腱や靱帯を形づくるコラーゲン繊維と構造が似た細い糸状のコラーゲンマイクロファイバーを高速でつくる紡糸技術を、北海道大学などが開発した。糸状コラーゲンを束にすると健常な人の靱帯の2分の1から3分の1程度の硬さや丈夫さとなり、臨床応用できる十分な強度が得られた。スポーツ選手など多くの人が患い、体内の別部分の腱を自家移植するのが一般的だった膝前十字靱帯損傷の治療に人工腱として使える可能性が高いという。

  • alt

    開発した技術でつくった細い糸状のコラーゲン(左)と光学顕微鏡でみた拡大図(北海道大学提供)

筋肉と骨をつなぐ腱や骨と骨をつなぐ靱帯はコラーゲンからできている。人体と同様に線維が一方向に整列した似た構造を持つ細い糸状のコラーゲンを増産できれば、人工腱の材料となり得る。ただ、これまでの技術では、1時間で数十メートル程度つくるのにとどまり、実用化に結びついていなかった。

ゼラチン・コラーゲンペプチドを製造販売する新田ゼラチン(大阪府八尾市)の柚木俊二主席研究員(医工学)は、2022年4月~24年3月に北大の産学・地域協働推進機構の特任教授として細い糸状のコラーゲンを高速で生み出す紡糸技術の開発に取り組んだ。

まず長年研究されてきた、ノズルを通して紡糸用コラーゲン水溶液を凝固液とエタノール液を通してから繊維として巻き取る「湿式紡糸」を基に、水溶液を凝固液に通さなくてもエタノール液中で凝固するものに改良した。これにより、紡糸の行程を短縮し、凝固液内に含まれる薬剤を除去する手間も省ける。

次に、これまでの紡糸技術ではエタノール液中で凝固過程のコラーゲンを引っ張って伸ばす「延伸」を行う際に切れてしまう課題があった。延伸しやすいように成分を工夫したコラーゲン水溶液を独自開発し、エタノール液中に押し出すことで形成される糸状コラーゲンゲルを乾燥してマイクロファイバー化する過程で巻き取る速さを押し出す速さより高速にすることで、延伸を実現した。延伸の工程があることでコラーゲン線維が一方向に整列した内部構造を得た。

  • alt

    糸状のコラーゲンをつくる工程(左)と、糸状コラーゲンの電子顕微鏡像。縦方向の断面をみるとコラーゲン線維が一方向に整列した内部構造が見える(北海道大学提供)

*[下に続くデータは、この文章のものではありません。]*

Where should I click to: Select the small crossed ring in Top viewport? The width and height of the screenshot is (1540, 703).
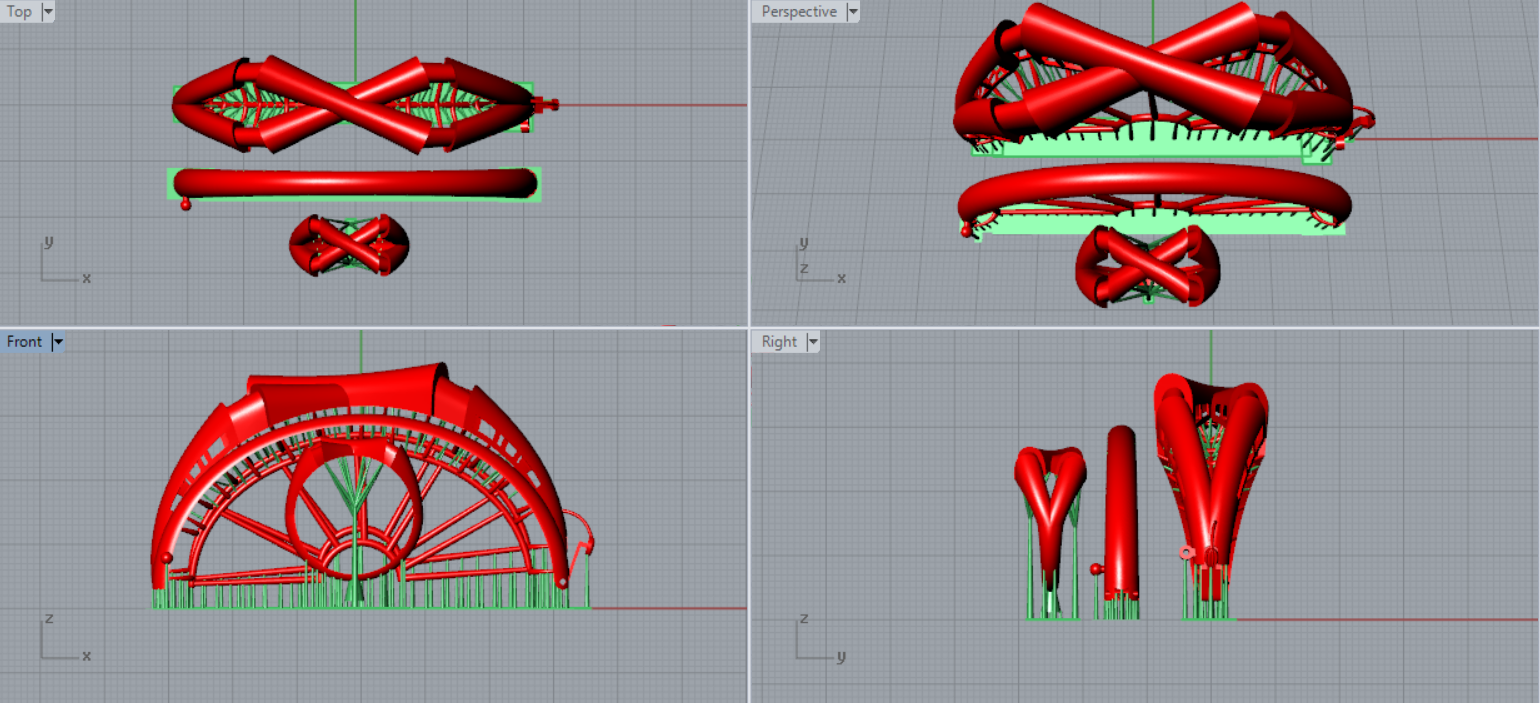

具体的には、紡糸用コラーゲン水溶液を直径47マイクロメートル(1マイクロは1000分の1ミリ)でエタノール浴に押し出し、押し出すよりも4.4倍の速さで巻き取ることで延伸。紡糸速度は1時間に200メートルまで上がり、直径が10~20マイクロメートルの生体内コラーゲン繊維に近い22マイクロメートルの糸状コラーゲンが得られた。この結果、糸状コラーゲンの連続生産が可能になった。ただ、実際の靱帯や腱のコラーゲン繊維の断面が真円であるのとは違い、得られた糸状コラーゲンの断面は楕円形となった。延伸時にローラーから圧力を受けた影響とみられる。

  • alt

    糸状コラーゲンの横方向の断面図。真円ではなく楕円に近い形となった(北海道大学提供)

断面が楕円形の糸状コラーゲンが、医療現場で人工腱として使うことができるか調べるため、硬さを弾性率、丈夫さを破断強度で確認した。数百本を束にしたテスト人工腱をつくり、引っ張り試験を行うと、弾性率はヒトの膝前十字靱帯とくらべて約2分の1、破断強度は約3分の1となった。比較した膝前十字靱帯は健常なヒトのもので、手術で別の場所の腱を移植した直後は弾性率も破断強度も弱いことから、臨床応用にとっては十分な強度といえるという。また、束にする糸状コラーゲンの量を増やして太い束にすれば強度を上げることができる。

  • alt

    糸状コラーゲンを束にした人工腱とヒトの膝前十字靱帯(ヒトACL)との弾性率と破断強度比較。弾性率はヒトACLの2分の1ほど、破断強度は約3分の1を示した。(北海道大学提供)

今後は、細い糸状コラーゲンの断面を楕円形から真円にしたり、束の作り方を工夫したりするなど、実際の腱や靱帯に近づける開発も進める。その上で実用化に向けて、最短で5、6年の内に人への臨床試験を開始し、10年後に治験を行うことを目指している。

研究は、北海道大学と新田ゼラチンが共同で行った。成果は、生体材料の専門誌「バイオメディカル マテリアルズ」電子版に5月21日に公開され、北海道大学が7月4日にプレスリリースを出した。